** Opening Text segment block **

Supporting data for "Multi-omic dataset of patient-derived tumor organoids of neuroendocrine neoplasms"
We have generated the first multi-omic dataset (whole-genome sequencing, WGS, and RNA-sequencing, RNA-seq) of PDTOs from the rare and understudied pulmonary neuroendocrine tumors (n = 12; 6 grade 1, 6 grade 2), and provide data from other rare neuroendocrine neoplasms: small intestine (ileal) neuroendocrine tumors (n = 6; 2 grade 1 and 4 grade 2) and large-cell neuroendocrine carcinoma (n = 5; 1 pancreatic and 4 pulmonary). This dataset includes a matched sample from the parental sample (primary tumor or metastasis) for a majority of samples (21/23) and longitudinal sampling of the PDTOs (1 to 2 time-points), for a total of n = 47 RNA-seq and n = 33 WGS. We here provide quality control for each technique, and provide the raw and processed data as well as all scripts for genomic analyses to ensure an optimal re-use of the data. In addition, we report gene expression data and somatic small variant calls and describe how they were generated, in particular how we used WGS somatic calls to train a random-forest classifier to detect variants in tumor-only RNA-seq. We also report all histopathological images used for medical diagnosis: hematoxylin and eosin-stained slides, brightfield images, and immunohistochemistry images of protein markers of clinical relevance.
This dataset will be critical to future studies relying on this PDTO biobank, such as drug screens for novel therapies and experiments investigating the mechanisms of carcinogenesis in these understudied diseases.

** Closing Text segment block **
** Opening Source information block **

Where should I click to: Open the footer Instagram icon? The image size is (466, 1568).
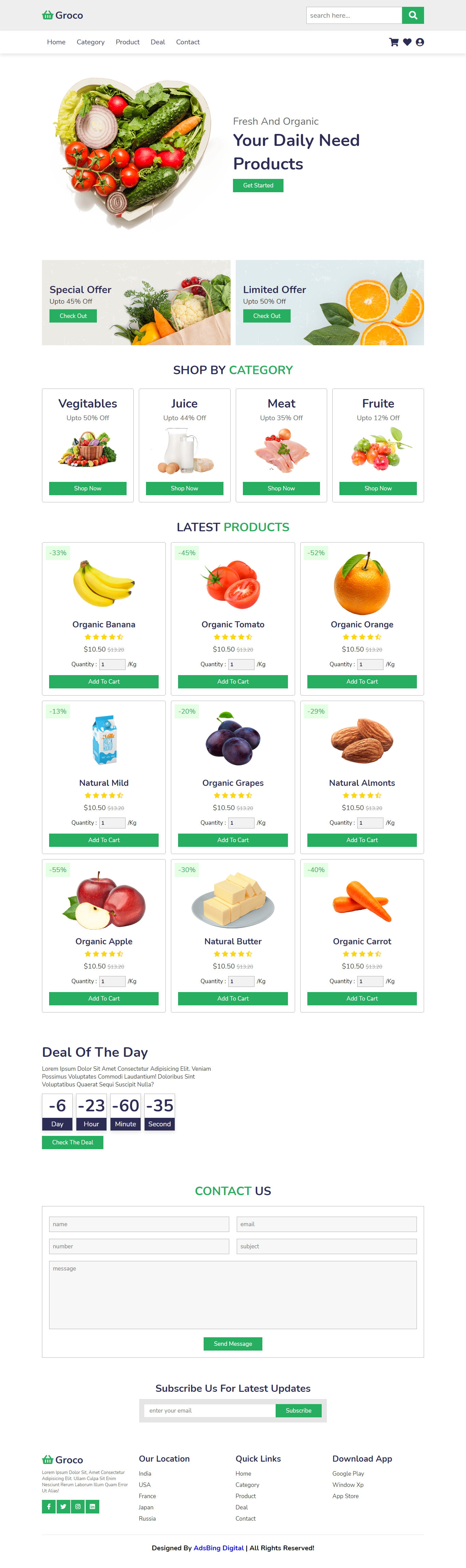[x=78, y=1506]
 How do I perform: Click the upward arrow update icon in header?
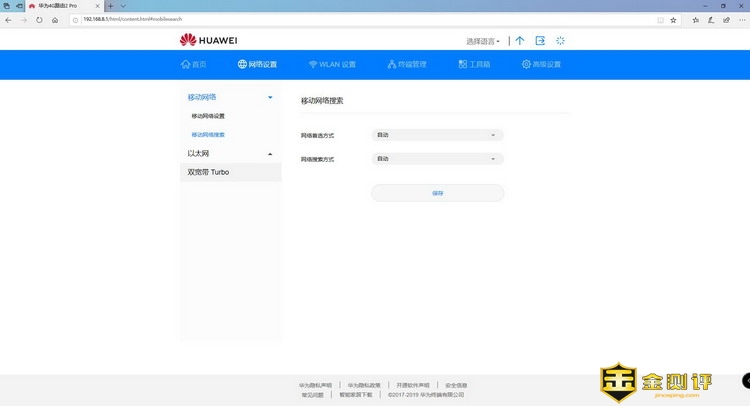519,41
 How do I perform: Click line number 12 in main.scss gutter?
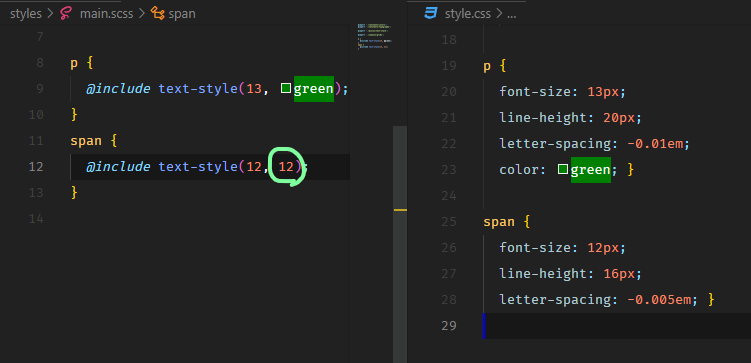[36, 167]
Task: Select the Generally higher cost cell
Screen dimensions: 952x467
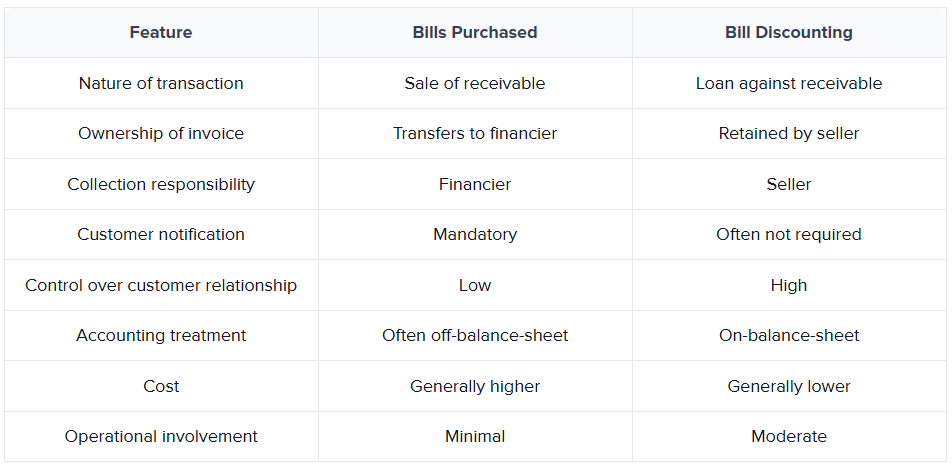Action: coord(475,387)
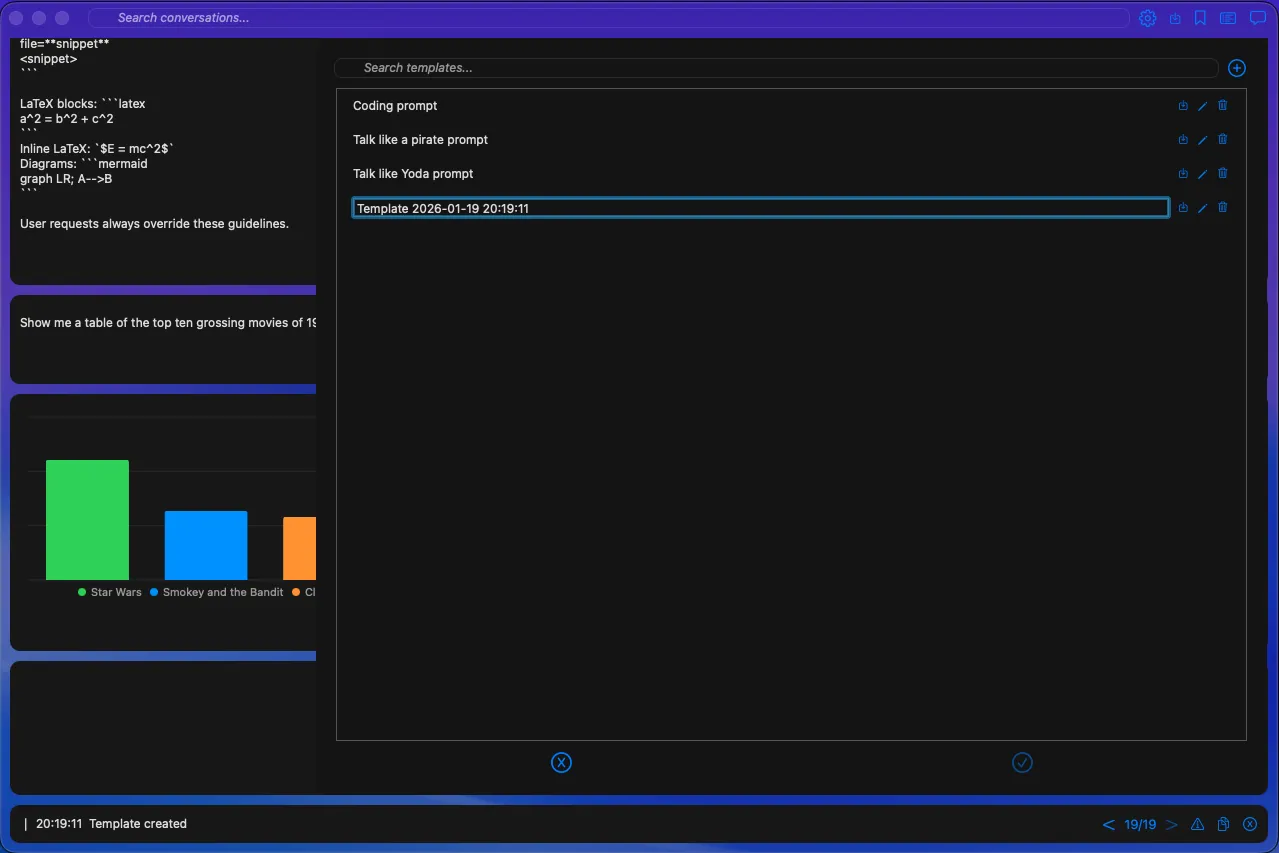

** Closing Source information block **

▶ **Assigned task 1**: According to the dataset description, how many RNA-seq and WGS samples does the dataset contain in total?
▶ **Assigned task 2**: Rewrite the passage of the dataset description starting with "This dataset will" and going on through "these understudied diseases.", substituting "tumorigenesis" for "carcinogenesis".

▶ **Expected output 1**: It contains 47 RNA-seq and 33 WGS samples.

▶ **Expected output 2**:
This dataset will be critical to future studies relying on this PDTO biobank, such as drug screens for novel therapies and experiments investigating the mechanisms of tumorigenesis in these understudied diseases.